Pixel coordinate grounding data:
•••••
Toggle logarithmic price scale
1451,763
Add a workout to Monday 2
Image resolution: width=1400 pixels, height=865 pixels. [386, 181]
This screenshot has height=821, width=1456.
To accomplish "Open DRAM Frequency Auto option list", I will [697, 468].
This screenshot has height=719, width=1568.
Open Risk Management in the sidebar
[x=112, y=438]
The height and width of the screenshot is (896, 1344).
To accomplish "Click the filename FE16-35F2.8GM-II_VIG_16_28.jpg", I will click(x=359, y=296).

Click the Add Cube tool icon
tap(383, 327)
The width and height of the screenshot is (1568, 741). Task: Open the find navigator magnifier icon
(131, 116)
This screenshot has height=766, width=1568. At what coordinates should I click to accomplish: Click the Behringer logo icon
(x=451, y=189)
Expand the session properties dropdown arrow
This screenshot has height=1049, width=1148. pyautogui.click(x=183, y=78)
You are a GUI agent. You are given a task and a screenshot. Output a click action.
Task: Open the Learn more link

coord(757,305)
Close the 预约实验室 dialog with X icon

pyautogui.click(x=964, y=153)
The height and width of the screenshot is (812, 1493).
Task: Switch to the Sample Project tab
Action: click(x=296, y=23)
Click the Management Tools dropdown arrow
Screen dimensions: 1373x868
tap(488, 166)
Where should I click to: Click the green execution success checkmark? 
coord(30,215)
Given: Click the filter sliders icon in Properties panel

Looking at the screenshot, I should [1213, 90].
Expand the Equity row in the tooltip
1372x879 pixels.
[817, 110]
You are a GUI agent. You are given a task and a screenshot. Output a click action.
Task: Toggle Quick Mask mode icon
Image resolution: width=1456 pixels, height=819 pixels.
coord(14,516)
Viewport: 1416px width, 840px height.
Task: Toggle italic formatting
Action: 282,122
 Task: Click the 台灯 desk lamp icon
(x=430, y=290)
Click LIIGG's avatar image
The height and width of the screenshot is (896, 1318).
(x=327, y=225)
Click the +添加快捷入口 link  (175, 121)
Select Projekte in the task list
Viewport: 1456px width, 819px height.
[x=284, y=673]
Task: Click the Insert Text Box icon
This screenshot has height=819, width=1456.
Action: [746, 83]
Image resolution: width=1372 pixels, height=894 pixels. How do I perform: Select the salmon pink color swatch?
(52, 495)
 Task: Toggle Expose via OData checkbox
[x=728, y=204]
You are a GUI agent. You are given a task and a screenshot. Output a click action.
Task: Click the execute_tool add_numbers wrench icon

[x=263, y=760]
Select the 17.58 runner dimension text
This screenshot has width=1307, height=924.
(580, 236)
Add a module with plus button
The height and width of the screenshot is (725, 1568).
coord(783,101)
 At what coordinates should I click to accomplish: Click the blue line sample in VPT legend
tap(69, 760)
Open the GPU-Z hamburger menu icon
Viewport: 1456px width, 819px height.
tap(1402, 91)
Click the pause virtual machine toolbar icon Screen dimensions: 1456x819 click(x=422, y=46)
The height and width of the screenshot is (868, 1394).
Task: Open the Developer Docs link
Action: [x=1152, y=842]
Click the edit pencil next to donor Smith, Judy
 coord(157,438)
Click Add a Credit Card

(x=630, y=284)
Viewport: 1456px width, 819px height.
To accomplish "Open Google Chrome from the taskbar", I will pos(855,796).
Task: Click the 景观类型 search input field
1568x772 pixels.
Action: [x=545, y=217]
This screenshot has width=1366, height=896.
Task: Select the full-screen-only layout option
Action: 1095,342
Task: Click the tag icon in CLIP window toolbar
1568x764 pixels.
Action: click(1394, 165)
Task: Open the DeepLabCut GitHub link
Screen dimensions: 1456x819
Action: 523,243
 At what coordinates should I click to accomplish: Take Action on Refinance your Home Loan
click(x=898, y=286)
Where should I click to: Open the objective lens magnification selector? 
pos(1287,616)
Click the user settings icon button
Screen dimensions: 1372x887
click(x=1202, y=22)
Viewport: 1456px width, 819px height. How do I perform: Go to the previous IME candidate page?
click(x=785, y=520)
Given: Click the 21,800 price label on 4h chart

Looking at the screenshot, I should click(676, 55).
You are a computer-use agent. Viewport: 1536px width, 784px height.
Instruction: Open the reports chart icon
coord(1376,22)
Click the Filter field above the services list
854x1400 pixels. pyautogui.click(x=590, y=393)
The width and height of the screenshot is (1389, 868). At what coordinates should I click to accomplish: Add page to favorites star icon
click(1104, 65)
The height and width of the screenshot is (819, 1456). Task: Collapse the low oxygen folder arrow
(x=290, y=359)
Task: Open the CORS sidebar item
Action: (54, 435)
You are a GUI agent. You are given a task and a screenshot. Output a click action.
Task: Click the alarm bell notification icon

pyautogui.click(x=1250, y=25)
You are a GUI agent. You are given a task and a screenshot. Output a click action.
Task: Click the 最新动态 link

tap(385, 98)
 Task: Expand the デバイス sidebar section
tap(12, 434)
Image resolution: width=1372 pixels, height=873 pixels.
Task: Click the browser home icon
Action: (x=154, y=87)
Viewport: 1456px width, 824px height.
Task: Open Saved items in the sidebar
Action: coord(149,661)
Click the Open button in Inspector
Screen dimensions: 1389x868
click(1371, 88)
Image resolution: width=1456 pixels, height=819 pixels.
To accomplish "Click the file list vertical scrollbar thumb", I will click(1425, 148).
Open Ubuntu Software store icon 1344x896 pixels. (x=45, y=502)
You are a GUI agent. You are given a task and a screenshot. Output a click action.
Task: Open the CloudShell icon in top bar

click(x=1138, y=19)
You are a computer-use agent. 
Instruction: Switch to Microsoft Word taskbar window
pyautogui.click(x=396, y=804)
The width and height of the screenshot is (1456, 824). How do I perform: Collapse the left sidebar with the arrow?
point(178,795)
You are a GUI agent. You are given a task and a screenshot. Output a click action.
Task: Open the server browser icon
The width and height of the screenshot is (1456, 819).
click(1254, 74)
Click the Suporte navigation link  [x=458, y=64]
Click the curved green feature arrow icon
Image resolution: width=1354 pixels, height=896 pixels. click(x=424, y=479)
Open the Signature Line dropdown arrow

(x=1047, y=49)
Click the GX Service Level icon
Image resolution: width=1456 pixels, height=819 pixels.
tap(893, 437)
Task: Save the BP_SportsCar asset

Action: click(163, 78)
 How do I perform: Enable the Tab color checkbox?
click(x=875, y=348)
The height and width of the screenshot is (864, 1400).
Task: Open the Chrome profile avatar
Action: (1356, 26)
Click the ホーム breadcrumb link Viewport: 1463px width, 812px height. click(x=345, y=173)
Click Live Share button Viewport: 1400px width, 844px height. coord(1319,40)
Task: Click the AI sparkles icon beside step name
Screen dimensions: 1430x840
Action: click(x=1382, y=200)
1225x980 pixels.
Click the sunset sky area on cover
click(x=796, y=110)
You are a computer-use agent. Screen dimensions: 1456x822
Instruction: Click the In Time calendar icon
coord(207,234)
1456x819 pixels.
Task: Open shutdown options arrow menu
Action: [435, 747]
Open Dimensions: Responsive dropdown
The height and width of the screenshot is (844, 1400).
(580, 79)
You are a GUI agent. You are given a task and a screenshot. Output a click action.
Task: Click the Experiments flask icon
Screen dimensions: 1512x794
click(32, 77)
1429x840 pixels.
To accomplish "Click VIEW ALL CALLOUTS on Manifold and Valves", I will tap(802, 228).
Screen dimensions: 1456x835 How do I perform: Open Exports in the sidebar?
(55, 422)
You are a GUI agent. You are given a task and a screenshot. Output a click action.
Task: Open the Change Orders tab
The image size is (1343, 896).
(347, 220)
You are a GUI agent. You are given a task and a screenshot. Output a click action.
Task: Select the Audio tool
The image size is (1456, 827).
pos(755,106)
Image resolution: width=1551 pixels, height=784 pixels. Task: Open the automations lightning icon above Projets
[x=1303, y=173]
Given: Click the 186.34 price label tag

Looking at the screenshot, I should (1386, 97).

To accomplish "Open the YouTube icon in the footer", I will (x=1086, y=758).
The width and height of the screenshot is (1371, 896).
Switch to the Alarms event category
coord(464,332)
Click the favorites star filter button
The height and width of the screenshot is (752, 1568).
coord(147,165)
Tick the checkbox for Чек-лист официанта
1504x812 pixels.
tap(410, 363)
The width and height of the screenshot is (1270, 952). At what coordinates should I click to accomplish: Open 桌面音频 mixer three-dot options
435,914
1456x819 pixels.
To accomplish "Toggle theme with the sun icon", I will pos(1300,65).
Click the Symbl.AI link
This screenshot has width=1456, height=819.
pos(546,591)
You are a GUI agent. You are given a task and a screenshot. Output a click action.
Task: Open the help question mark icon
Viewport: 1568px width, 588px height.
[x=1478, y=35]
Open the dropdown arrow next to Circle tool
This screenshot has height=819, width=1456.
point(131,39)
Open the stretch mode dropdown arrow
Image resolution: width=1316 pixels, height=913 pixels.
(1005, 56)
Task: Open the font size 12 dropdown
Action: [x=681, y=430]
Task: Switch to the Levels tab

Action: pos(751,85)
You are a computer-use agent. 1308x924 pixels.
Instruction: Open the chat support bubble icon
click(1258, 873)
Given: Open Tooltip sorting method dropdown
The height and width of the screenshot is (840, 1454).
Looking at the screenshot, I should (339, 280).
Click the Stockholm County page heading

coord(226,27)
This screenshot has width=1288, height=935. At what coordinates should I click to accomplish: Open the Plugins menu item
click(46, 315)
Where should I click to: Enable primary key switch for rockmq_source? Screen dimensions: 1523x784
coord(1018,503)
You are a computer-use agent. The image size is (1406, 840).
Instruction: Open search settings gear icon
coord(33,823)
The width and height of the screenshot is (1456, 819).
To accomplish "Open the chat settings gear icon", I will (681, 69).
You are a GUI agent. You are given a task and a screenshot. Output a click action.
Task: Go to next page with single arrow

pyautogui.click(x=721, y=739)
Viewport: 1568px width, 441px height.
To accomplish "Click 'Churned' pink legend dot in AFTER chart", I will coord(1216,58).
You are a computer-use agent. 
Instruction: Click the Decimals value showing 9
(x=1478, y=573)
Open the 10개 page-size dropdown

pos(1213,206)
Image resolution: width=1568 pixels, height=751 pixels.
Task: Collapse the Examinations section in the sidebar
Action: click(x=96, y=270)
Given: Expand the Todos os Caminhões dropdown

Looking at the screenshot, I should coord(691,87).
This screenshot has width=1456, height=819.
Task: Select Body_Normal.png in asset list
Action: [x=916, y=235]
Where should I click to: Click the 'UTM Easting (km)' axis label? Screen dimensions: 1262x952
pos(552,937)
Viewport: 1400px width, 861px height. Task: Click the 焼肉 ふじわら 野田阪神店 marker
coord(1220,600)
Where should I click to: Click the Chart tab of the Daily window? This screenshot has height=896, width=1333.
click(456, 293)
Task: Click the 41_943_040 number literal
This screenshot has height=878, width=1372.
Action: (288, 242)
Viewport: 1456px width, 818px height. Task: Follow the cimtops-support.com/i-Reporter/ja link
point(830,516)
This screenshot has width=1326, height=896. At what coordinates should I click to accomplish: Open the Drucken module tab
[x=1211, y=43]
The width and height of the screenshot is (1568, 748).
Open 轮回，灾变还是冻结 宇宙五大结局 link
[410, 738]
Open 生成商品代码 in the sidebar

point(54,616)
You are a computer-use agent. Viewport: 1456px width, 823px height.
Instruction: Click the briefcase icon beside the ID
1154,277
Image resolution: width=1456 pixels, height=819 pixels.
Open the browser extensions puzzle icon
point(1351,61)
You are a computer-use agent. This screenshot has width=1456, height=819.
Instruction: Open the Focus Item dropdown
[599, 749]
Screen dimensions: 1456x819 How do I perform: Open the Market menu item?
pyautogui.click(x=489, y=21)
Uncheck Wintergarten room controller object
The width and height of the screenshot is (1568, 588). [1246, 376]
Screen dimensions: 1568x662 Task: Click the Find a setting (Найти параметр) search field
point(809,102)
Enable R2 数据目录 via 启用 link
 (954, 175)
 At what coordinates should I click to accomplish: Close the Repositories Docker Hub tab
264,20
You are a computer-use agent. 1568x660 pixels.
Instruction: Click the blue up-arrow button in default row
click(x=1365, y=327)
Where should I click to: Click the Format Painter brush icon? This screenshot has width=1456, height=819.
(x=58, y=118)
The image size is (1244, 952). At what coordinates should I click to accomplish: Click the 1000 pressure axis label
•••••
WHAT YOU ARE ASKED TO DO: Say how many lines in the records contain the string "computer", and say nothing else.

ANSWER FOR THE TASK: 9